There have been countless warnings about how the continued spread of the coronavirus and the disease it causes, Covid-19, could dramatically affect daily life—shattering the stock market, changing our politics, and even disrupting typical patterns of employment. But what about gig workers, who are expected to always be on-call, and aren’t considered employees by their bosses?
Across popular Uber forums and subreddits, drivers are anticipating a driver shortage that will be profitable for them—if they’re willing to take on the risk. If they depend on their gig economy work to pay rent, they may not have another choice.
On UberPeople, the largest driver forum on the internet, dedicated drivers call themselves “ants.” One thread contains a photo of a driver encased by a sterile plastic cube, boasting that “real” ants won’t let the virus deter them from completing 430 trips each month. In response, another driver posted: "Coronavirus (one word) or COVID-19 also won't stop your landlords from evicting drivers for nonpayment. Ants will make bank after many entitled drivers hide under their beds."
Posters also expressed feeling left out in the cold by everyone, from city governments to Uber itself. “All kidding aside we (the drivers) will be in big trouble in a couple of weeks with this virus,” a user wrote in another thread. “NOBODY gives a crap about us [...] We have to work even when sick because we don't make enough to ride it out for weeks & months.”

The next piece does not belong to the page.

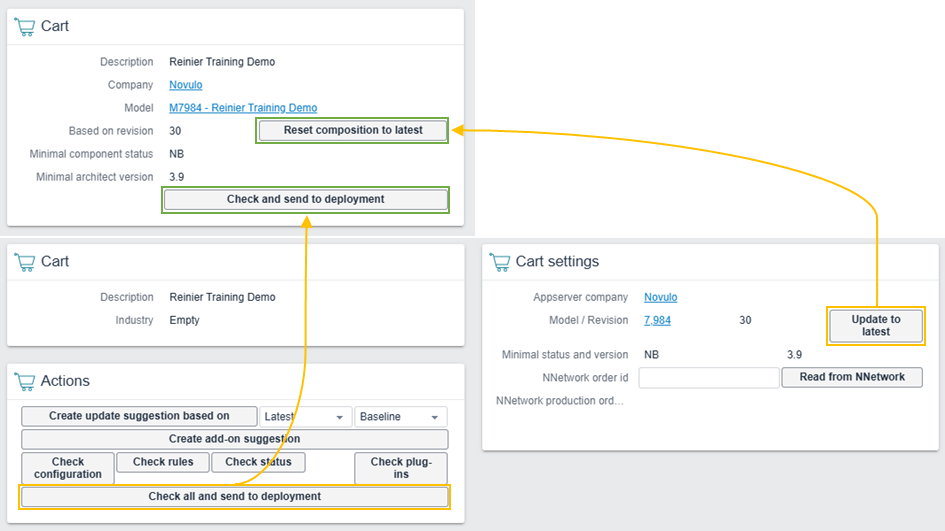Focus the NNetwork order id field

Uber and Lyft drivers Motherboard spoke to emphasized a lack of communication from the ride-share companies, which left them doubtful about what support or resources are available to them as they cart strangers around during a possible outbreak.
“I have this old habit of always having hand sanitizer nearby me and I always try to use it after every trip, but that’s normal precaution when there’s no pandemic,” said one Uber and Lyft driver. “I have no idea. Is a mask going to be enough?”
“Most drivers I’ve spoken with are confused, don’t know what to do, and actually won’t think about it because, in a sense, it makes them feel safer,” the driver went on. “We’re just hoping it doesn’t get to that point. But if it does, we have no idea what we’re going to do.”
When Mexico City's Health Department reached out to Uber about a possible carrier of Covid-19, Uber responded by temporarily suspending 240 user accounts “out of an abundance of caution” and promised to provide updates about their account status. In London, Uber suspended another driver unlucky enough to drive a coronavirus patient to the hospital—again, “out of an abundance of caution.” This strategy may work in isolated scenarios where you are trying to prevent outbreaks, but it is not clear why it would work in the midst of a full-blown pandemic.
“We are always working to help ensure the safety of our employees and everyone who uses Uber, and we continue to be concerned by the ongoing spread of coronavirus,” an Uber spokesperson said in a statement. “We have formed a dedicated global team of Uber operations, security and safety executives, guided by the advice of a consulting public health expert, to respond as needed in each market where we operate around the world. We remain in close contact with local public health organizations and will continue to follow their recommendations.”
In China, Didi Chuxing—the ride-hail company that beat Uber out of the country—suspended its service in multiple cities, and deployed special fleets of drivers to try and fill the need for transportation even under quarantine. One fleet comes equipped with protectively uniformed drivers in regularly disinfected cars to transport medical workers in Wuhan for free. Another fleet is a volunteer "community service fleet" for local authorities to try and satisfy demand despite the suspension of transportation services across the country.
Drivers in the U.S. aren’t so sure similar measures will come for them.
“They don’t really care about us,” another driver told Motherboard in between chuckles. “We drive, not them. The best case scenario is they give us advice—wear a mask, don’t shake hands—but you think they’ll spend any money on helping us?”
“If they wanted to, they could stop business on the app, sure,” the second driver continued. “But they won’t even communicate with us, so what do you think is going to happen? I don’t want to speculate about a pandemic, but we will be alone. They don't care about us.”
Lyft did not respond to Motherboard’s request for comment on any plans for a possible pandemic.